So you got your staging site indexed? Happens to everyone. Here’s a rough guide on fixing it, and suggestions for preventing it.
The fastest way to get the staging site removed from search is remove it via Search Console. For that, you need to verify ownership via Search Console [1] (ironically, this means you’ll likely have to make it accessible to search engines again, or figure out DNS verification, which isn’t that common but also not that hard). From there, you can do a site-removal request [2], which will take the whole hostname out of Google’s search for ca 90 days. During this time, you can figure out and implement your general plan to block the staging site from search.

My recommendation for staging sites is to block access on the server side, either with server-side / HTTP authentication [3] or IP address whitelisting (IP addresses can change, and this would block you from using tools from home, etc, so it’s worth being cautious there and whitelisting rather than blacklisting).

I don’t like the alternatives.
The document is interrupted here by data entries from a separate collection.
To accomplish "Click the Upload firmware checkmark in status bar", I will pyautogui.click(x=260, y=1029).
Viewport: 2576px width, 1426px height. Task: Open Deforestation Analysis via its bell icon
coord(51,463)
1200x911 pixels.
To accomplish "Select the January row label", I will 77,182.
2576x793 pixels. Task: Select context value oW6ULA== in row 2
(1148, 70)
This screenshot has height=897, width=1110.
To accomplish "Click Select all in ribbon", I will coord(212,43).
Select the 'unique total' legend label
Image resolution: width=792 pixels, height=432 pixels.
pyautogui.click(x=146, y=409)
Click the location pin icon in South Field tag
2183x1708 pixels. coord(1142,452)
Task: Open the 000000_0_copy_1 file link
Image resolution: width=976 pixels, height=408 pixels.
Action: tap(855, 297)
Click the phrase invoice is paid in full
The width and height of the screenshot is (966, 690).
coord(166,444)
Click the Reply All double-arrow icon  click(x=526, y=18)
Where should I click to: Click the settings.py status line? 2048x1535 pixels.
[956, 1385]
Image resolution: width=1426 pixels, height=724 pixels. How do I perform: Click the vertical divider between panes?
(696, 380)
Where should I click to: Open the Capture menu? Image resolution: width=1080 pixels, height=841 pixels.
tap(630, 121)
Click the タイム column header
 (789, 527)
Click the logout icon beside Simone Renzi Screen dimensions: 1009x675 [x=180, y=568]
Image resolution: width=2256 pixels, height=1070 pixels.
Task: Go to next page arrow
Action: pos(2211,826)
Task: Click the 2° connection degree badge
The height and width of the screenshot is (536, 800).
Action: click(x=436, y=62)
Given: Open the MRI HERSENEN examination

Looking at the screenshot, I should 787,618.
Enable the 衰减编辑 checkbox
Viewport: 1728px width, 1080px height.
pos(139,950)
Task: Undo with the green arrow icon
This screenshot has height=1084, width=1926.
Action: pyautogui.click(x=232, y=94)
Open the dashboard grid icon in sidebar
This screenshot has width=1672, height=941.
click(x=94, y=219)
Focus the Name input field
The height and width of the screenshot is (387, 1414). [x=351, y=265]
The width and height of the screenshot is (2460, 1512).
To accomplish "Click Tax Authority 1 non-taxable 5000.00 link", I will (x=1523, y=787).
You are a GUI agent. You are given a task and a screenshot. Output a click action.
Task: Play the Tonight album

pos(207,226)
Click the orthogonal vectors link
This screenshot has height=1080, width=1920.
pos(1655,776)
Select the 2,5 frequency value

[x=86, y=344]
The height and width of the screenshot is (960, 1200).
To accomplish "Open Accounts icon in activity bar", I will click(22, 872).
Using page-level or HTTP response noindex [4] means the pages need to be accessible (open to competitors, scrapers, etc). Using robots.txt [5] [6] means you need to remember to change the robots.txt when moving from staging to production (another source of common problems), and can result in URLs being indexed without their content (URLs blocked by robots.txt may be indexed, even without their content being known).

Regardless of the method, if you’re not using the site-removal request, keep in mind that crawling is at a page-level and can take time, especially if we’re not sure about the importance of your staging site (which is usually the case). It’s normal for URLs to not be recrawled in months, so if you add any block on the URL level, it can easily take a half year or longer to be fully processed for all URLs. The site-removal request gives you most of that time, and you can submit another one should you need to extend it.

What did I miss? Which is your favorite setup?